▸ Problem statement: If pictures appear among the lines below, leave them out while you return exactly the lines from the one with "Toggle the Show hidden switch" through the one with "The height and".

▸ Source records:
▼

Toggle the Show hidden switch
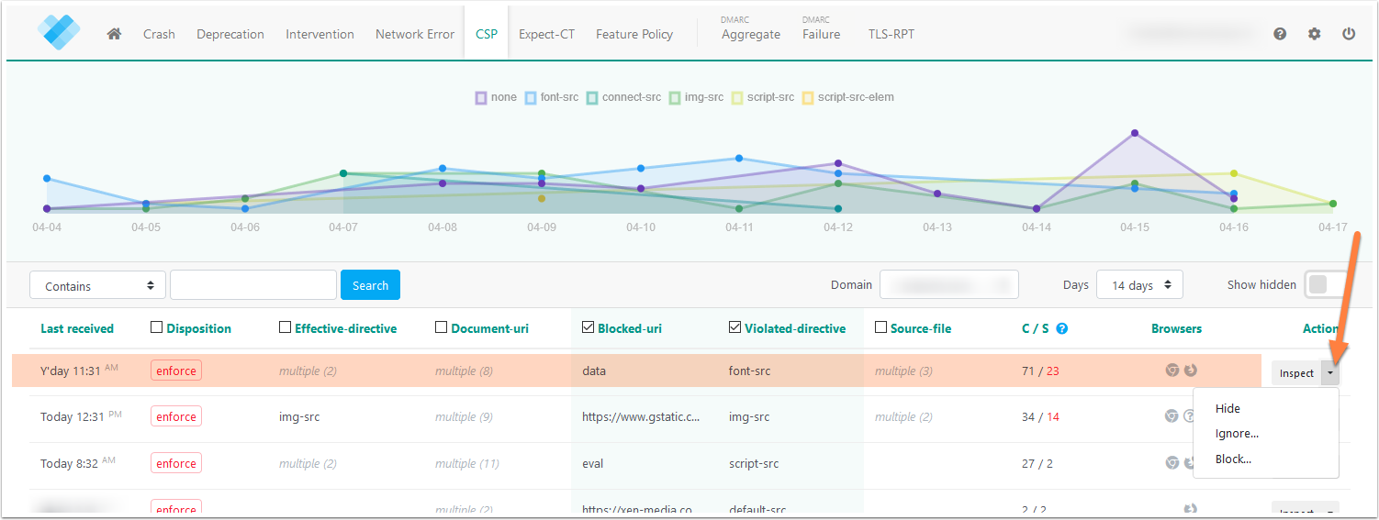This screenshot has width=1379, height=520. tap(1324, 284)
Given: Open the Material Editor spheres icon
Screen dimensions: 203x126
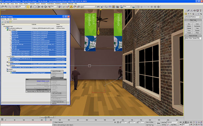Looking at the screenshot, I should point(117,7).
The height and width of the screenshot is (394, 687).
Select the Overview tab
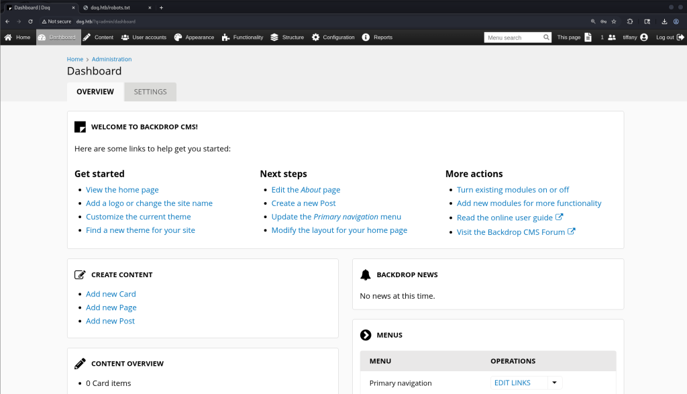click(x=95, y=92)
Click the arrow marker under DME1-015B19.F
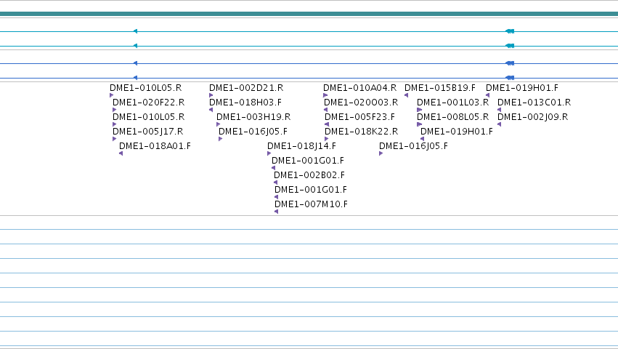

▲
▼

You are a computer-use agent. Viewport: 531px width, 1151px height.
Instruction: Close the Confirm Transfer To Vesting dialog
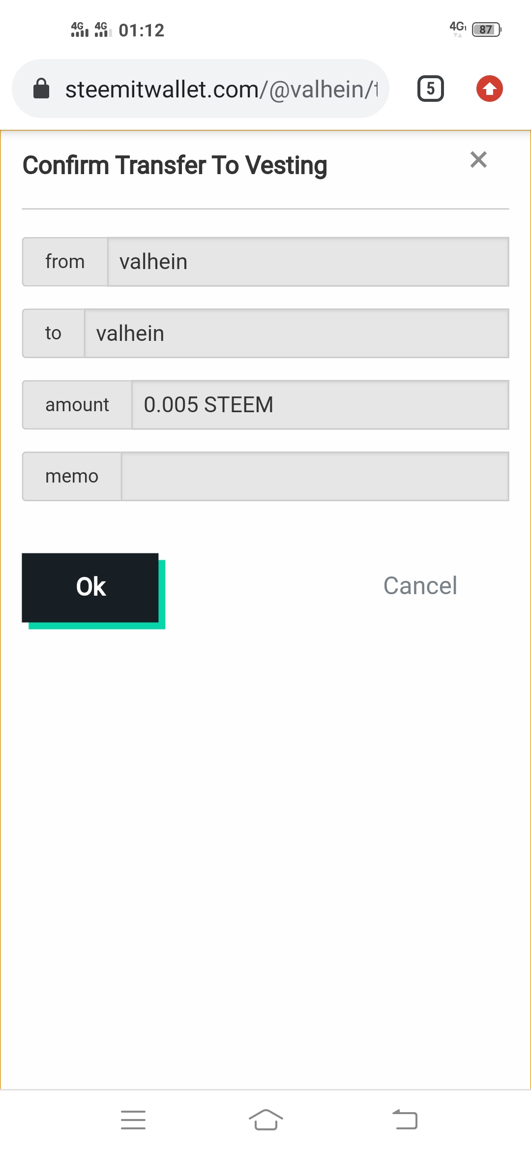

▲

▸ The answer:
Toggle the Show hidden switch
This screenshot has width=1379, height=520. tap(1324, 284)
Given: Open the Material Editor spheres icon
Screen dimensions: 203x126
Looking at the screenshot, I should point(117,7).
The height and width of the screenshot is (394, 687).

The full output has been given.